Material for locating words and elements

---

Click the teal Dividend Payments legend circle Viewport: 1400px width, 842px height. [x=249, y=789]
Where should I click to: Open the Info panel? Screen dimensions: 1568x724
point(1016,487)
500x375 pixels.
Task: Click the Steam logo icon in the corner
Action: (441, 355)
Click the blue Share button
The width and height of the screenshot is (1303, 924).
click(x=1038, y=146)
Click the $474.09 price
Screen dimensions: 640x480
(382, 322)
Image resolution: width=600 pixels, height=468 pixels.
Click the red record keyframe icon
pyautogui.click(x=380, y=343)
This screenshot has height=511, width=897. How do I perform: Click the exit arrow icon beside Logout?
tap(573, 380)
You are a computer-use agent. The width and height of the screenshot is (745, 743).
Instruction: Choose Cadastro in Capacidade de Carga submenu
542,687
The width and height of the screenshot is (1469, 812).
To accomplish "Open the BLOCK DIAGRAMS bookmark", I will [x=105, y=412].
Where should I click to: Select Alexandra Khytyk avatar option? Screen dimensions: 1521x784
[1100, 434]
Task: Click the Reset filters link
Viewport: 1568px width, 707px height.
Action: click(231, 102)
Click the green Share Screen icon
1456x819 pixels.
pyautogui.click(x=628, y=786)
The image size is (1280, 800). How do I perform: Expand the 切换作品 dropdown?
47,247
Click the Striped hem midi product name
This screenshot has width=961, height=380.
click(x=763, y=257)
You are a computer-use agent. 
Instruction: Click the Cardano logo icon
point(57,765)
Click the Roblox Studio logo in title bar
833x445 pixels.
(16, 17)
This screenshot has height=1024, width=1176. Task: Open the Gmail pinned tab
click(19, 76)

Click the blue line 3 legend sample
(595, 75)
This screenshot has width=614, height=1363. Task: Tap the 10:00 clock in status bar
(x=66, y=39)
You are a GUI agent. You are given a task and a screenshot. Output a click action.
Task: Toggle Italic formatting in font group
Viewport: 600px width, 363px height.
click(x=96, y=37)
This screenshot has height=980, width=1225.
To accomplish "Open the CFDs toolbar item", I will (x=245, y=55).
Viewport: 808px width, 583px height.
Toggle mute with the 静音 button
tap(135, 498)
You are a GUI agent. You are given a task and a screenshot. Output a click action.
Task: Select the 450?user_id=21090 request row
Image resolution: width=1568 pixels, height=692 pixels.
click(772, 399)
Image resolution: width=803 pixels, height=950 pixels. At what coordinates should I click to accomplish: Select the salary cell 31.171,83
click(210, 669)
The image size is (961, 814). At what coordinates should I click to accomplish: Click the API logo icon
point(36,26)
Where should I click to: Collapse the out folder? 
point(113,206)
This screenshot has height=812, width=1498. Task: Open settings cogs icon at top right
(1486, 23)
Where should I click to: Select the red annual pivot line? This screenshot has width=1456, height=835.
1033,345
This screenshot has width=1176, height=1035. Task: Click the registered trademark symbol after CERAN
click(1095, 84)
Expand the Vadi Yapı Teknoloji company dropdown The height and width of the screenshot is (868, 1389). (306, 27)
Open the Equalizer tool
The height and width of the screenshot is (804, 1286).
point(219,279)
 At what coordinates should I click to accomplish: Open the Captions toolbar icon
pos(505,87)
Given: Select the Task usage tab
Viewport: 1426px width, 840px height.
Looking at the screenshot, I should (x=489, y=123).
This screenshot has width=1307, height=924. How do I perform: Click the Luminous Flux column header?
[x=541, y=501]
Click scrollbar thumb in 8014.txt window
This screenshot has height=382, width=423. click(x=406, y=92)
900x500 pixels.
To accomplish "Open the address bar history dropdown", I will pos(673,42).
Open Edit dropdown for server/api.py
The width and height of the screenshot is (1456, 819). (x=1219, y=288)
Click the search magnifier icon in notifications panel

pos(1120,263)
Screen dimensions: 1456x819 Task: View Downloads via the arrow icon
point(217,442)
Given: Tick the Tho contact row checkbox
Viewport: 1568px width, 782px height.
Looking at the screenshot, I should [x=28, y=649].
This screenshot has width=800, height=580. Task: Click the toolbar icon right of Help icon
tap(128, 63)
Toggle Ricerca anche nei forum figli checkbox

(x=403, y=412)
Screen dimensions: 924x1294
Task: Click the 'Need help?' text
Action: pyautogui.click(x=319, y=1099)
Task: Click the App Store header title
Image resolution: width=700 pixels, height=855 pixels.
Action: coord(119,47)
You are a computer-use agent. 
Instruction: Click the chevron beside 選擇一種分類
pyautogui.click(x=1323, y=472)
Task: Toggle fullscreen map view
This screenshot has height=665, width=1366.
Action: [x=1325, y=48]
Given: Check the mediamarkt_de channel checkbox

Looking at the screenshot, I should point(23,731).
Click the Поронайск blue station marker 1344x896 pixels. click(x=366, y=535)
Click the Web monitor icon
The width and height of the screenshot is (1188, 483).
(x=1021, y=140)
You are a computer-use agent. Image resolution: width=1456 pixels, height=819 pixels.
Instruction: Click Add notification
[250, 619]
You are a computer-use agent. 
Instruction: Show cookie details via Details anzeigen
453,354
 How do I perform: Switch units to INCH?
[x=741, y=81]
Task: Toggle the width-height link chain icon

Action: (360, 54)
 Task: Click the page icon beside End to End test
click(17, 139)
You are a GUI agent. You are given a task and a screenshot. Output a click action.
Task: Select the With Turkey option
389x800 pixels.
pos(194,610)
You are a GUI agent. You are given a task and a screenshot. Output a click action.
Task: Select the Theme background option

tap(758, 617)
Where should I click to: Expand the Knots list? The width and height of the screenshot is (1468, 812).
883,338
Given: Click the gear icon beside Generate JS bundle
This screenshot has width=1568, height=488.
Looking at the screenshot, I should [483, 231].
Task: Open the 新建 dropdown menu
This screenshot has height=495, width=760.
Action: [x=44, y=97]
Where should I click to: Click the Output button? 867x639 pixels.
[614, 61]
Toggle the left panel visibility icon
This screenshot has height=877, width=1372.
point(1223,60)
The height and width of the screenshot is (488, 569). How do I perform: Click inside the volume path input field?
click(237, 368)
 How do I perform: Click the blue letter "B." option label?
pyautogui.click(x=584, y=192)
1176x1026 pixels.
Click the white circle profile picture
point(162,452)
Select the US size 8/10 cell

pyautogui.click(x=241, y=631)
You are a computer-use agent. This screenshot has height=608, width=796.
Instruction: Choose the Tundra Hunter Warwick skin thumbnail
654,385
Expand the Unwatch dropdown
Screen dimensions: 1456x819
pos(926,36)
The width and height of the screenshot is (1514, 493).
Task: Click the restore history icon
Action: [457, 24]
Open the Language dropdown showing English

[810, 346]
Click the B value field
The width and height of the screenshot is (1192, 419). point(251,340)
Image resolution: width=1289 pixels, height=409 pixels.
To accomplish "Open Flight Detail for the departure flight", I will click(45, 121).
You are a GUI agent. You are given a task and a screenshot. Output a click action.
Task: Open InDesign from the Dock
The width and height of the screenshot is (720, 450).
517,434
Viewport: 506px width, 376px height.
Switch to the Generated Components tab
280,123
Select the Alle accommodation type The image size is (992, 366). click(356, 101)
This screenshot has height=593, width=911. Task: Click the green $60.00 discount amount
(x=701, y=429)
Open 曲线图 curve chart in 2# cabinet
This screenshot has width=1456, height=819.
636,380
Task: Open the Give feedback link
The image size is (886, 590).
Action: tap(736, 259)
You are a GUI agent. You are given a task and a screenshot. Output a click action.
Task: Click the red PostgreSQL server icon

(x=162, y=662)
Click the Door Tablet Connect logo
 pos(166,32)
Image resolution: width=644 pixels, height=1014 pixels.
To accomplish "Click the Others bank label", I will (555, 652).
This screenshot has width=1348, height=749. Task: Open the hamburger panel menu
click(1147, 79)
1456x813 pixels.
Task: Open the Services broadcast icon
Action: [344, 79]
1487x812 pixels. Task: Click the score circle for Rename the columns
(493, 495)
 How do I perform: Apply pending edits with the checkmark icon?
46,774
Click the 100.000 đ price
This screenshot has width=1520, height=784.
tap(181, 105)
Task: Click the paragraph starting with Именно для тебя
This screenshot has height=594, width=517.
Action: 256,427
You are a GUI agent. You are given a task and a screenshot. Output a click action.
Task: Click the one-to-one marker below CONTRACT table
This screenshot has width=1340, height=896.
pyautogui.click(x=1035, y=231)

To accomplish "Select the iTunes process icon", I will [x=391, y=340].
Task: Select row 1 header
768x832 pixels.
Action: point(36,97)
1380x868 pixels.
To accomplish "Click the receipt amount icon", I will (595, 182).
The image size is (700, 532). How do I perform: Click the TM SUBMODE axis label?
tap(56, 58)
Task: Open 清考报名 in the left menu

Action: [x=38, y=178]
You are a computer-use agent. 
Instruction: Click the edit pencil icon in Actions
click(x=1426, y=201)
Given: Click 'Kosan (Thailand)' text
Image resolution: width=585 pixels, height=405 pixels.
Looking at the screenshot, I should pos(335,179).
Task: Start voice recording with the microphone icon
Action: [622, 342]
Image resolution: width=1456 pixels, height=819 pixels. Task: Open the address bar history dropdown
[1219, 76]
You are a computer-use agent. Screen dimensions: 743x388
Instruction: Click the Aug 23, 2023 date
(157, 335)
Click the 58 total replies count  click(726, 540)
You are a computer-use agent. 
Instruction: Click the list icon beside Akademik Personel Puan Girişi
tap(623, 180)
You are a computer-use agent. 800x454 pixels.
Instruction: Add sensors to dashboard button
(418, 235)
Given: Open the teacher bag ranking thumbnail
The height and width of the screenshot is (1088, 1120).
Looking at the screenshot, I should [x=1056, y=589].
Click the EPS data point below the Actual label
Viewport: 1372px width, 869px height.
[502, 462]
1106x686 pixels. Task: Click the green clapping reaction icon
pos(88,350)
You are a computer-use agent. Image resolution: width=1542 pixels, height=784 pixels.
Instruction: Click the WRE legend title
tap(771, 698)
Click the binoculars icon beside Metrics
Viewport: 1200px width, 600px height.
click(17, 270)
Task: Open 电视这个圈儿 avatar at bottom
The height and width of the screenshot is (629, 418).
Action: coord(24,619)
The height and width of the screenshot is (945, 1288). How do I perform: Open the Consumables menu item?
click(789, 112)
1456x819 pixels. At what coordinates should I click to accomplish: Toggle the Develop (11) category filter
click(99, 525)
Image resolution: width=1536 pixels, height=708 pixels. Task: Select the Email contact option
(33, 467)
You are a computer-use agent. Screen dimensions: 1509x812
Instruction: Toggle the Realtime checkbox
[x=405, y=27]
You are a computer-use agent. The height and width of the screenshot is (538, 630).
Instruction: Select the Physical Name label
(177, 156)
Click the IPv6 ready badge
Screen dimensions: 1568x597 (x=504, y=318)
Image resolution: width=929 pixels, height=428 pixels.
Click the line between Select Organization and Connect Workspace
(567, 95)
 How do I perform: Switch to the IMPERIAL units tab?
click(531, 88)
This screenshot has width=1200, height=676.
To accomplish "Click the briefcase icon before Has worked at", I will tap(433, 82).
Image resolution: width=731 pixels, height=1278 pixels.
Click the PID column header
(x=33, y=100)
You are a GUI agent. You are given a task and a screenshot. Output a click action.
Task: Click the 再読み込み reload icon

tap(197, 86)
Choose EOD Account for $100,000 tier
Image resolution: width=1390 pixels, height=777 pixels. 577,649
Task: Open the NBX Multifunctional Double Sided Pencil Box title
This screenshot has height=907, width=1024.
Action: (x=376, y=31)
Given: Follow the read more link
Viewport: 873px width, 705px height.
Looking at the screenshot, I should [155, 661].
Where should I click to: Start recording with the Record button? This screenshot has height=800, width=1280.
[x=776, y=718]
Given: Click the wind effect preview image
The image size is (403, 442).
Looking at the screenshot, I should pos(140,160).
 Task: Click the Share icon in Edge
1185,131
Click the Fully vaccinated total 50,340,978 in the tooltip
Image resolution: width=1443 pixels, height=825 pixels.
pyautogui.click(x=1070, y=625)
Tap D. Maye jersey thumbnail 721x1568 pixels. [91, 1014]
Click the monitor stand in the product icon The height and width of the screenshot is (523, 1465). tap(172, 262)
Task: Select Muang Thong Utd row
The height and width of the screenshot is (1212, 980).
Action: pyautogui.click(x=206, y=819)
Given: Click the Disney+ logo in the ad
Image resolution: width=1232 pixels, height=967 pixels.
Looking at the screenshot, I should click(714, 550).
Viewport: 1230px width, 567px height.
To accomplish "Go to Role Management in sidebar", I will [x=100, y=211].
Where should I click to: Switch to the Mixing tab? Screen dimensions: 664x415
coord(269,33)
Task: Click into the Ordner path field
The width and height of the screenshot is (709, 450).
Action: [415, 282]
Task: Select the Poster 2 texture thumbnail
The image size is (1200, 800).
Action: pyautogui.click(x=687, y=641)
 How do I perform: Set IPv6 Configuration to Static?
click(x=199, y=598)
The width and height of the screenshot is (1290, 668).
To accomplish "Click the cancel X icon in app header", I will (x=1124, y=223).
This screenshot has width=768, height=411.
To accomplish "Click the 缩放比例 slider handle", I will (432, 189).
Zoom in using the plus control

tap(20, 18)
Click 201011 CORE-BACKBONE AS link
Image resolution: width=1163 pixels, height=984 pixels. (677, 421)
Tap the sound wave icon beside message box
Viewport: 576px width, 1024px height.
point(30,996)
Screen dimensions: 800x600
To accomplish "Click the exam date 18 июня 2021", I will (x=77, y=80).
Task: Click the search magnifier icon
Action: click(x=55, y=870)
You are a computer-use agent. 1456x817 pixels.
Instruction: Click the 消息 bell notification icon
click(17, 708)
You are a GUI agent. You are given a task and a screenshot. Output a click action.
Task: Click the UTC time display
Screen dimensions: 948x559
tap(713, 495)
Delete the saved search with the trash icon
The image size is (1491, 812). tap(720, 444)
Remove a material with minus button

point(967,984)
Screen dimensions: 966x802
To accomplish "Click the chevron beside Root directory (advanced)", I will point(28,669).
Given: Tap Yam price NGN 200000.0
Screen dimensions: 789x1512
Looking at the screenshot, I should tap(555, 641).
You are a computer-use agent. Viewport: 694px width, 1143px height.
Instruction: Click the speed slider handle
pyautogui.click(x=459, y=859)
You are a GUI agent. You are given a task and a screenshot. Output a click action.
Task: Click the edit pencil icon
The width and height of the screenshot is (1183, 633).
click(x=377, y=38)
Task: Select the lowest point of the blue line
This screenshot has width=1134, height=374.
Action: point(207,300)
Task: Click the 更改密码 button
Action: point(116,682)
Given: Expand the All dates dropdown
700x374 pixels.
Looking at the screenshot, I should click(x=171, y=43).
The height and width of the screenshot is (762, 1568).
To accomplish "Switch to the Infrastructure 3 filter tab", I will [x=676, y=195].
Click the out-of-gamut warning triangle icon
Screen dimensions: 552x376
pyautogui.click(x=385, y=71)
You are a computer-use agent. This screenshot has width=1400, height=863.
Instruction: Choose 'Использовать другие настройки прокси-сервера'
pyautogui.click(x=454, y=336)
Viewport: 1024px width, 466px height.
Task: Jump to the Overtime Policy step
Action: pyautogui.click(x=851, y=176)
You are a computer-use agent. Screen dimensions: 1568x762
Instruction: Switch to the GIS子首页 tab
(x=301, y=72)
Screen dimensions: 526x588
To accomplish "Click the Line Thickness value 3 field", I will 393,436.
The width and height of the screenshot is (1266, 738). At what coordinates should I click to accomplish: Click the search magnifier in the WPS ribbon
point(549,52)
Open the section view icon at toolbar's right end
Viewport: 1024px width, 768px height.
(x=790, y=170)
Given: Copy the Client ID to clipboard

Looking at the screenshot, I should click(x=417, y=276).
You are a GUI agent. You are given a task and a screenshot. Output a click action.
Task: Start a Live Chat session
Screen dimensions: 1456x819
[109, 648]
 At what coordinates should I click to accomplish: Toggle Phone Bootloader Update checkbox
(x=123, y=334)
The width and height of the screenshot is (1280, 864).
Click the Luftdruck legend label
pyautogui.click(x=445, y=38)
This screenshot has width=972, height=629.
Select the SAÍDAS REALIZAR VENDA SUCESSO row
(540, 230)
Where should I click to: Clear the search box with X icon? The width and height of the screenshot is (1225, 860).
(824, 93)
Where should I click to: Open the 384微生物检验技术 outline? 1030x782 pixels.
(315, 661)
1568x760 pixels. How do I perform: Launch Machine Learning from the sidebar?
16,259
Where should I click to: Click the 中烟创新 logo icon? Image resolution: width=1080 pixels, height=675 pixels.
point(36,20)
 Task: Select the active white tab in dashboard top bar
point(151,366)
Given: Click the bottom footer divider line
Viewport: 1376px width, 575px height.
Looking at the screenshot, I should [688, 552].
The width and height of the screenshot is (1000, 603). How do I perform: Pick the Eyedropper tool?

---

Give the portion of the material that opens with the line containing "Open 曲线图 curve chart in 2# cabinet" and closes with the line containing "will (595, 182)." as a Markdown table with the columns Row and Line. Put a row number in the first column and each line in the second, and leave out blank lines.

● Answer to this problem:
| Row | Line |
|---|---|
| 1 | Open 曲线图 curve chart in 2# cabinet |
| 2 | This screenshot has width=1456, height=819. |
| 3 | 636,380 |
| 4 | Task: Open the Give feedback link |
| 5 | The image size is (886, 590). |
| 6 | Action: tap(736, 259) |
| 7 | You are a GUI agent. You are given a task and a screenshot. Output a click action. |
| 8 | Task: Click the red PostgreSQL server icon |
| 9 | (x=162, y=662) |
| 10 | Click the Door Tablet Connect logo |
| 11 |  pos(166,32) |
| 12 | Image resolution: width=644 pixels, height=1014 pixels. |
| 13 | To accomplish "Click the Others bank label", I will (555, 652). |
| 14 | This screenshot has width=1348, height=749. Task: Open the hamburger panel menu |
| 15 | click(1147, 79) |
| 16 | 1456x813 pixels. |
| 17 | Task: Open the Services broadcast icon |
| 18 | Action: [344, 79] |
| 19 | 1487x812 pixels. Task: Click the score circle for Rename the columns |
| 20 | (493, 495) |
| 21 |  How do I perform: Apply pending edits with the checkmark icon? |
| 22 | 46,774 |
| 23 | Click the 100.000 đ price |
| 24 | This screenshot has width=1520, height=784. |
| 25 | tap(181, 105) |
| 26 | Task: Click the paragraph starting with Именно для тебя |
| 27 | This screenshot has height=594, width=517. |
| 28 | Action: 256,427 |
| 29 | You are a GUI agent. You are given a task and a screenshot. Output a click action. |
| 30 | Task: Click the one-to-one marker below CONTRACT table |
| 31 | This screenshot has width=1340, height=896. |
| 32 | pyautogui.click(x=1035, y=231) |
| 33 | To accomplish "Select the iTunes process icon", I will [x=391, y=340]. |
| 34 | Task: Select row 1 header |
| 35 | 768x832 pixels. |
| 36 | Action: point(36,97) |
| 37 | 1380x868 pixels. |
| 38 | To accomplish "Click the receipt amount icon", I will (595, 182). |